PROBLEM REQUIREMENTS: List each line of the rows below that contains the word "will". Treat uppercase and lowercase as distinct.

Records for locating described items
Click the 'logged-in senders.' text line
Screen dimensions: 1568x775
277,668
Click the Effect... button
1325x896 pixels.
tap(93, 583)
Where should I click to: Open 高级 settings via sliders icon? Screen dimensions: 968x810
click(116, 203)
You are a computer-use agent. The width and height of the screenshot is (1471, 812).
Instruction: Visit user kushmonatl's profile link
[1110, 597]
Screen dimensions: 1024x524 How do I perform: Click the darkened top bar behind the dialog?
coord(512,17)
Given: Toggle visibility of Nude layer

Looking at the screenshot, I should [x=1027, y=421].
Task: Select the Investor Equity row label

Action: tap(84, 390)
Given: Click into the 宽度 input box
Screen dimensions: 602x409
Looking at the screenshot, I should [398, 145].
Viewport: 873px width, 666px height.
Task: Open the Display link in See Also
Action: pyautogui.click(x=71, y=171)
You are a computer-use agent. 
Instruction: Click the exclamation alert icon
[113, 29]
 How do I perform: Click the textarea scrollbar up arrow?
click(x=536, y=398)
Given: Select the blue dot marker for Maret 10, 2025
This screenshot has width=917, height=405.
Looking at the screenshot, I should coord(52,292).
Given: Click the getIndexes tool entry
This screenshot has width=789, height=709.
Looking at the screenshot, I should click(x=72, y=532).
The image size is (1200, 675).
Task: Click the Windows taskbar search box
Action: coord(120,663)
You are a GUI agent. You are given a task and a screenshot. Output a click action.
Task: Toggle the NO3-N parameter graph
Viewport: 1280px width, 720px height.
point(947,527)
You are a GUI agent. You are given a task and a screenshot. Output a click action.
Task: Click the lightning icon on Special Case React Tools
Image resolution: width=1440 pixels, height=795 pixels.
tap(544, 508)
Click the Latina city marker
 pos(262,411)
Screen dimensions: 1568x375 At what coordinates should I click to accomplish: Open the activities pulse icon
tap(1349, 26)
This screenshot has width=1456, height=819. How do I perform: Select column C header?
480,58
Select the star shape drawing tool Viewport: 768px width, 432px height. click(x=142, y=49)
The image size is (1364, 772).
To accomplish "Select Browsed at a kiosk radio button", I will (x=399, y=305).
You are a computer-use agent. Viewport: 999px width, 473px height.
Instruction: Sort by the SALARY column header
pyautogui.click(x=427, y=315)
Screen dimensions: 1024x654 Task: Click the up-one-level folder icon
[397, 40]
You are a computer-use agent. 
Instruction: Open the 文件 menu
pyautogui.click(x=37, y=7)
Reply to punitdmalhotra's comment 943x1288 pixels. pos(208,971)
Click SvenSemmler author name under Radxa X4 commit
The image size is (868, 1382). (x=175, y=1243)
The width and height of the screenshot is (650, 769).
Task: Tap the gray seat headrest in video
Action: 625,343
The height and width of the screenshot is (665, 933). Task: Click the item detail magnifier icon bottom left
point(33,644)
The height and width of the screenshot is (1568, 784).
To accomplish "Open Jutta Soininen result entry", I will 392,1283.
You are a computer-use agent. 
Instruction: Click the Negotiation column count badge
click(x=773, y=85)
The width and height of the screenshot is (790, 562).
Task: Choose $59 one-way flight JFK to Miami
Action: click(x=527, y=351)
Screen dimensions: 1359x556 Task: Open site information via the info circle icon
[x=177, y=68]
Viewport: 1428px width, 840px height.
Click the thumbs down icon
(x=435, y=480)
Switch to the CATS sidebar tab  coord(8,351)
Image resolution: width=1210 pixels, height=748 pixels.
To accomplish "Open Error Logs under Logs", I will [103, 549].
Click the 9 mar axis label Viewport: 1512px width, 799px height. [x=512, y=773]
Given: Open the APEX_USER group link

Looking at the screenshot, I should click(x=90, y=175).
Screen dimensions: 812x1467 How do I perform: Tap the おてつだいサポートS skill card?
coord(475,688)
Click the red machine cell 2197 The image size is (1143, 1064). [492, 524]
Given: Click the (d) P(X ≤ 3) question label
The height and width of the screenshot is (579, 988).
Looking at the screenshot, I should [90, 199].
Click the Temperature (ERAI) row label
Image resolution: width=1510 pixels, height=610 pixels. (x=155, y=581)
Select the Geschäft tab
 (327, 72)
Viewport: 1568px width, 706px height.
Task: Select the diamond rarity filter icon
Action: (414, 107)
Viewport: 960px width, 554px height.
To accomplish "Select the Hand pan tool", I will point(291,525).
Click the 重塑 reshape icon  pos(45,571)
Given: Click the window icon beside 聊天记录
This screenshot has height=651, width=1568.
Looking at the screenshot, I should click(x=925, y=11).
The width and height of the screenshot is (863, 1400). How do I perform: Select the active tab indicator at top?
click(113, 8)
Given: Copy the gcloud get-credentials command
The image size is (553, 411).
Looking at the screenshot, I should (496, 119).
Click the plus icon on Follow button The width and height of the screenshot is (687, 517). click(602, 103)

RESULT OF THE TASK:
To accomplish "Select Browsed at a kiosk radio button", I will (x=399, y=305).
To accomplish "Open Jutta Soininen result entry", I will 392,1283.
To accomplish "Open Error Logs under Logs", I will [103, 549].
To accomplish "Select the Hand pan tool", I will point(291,525).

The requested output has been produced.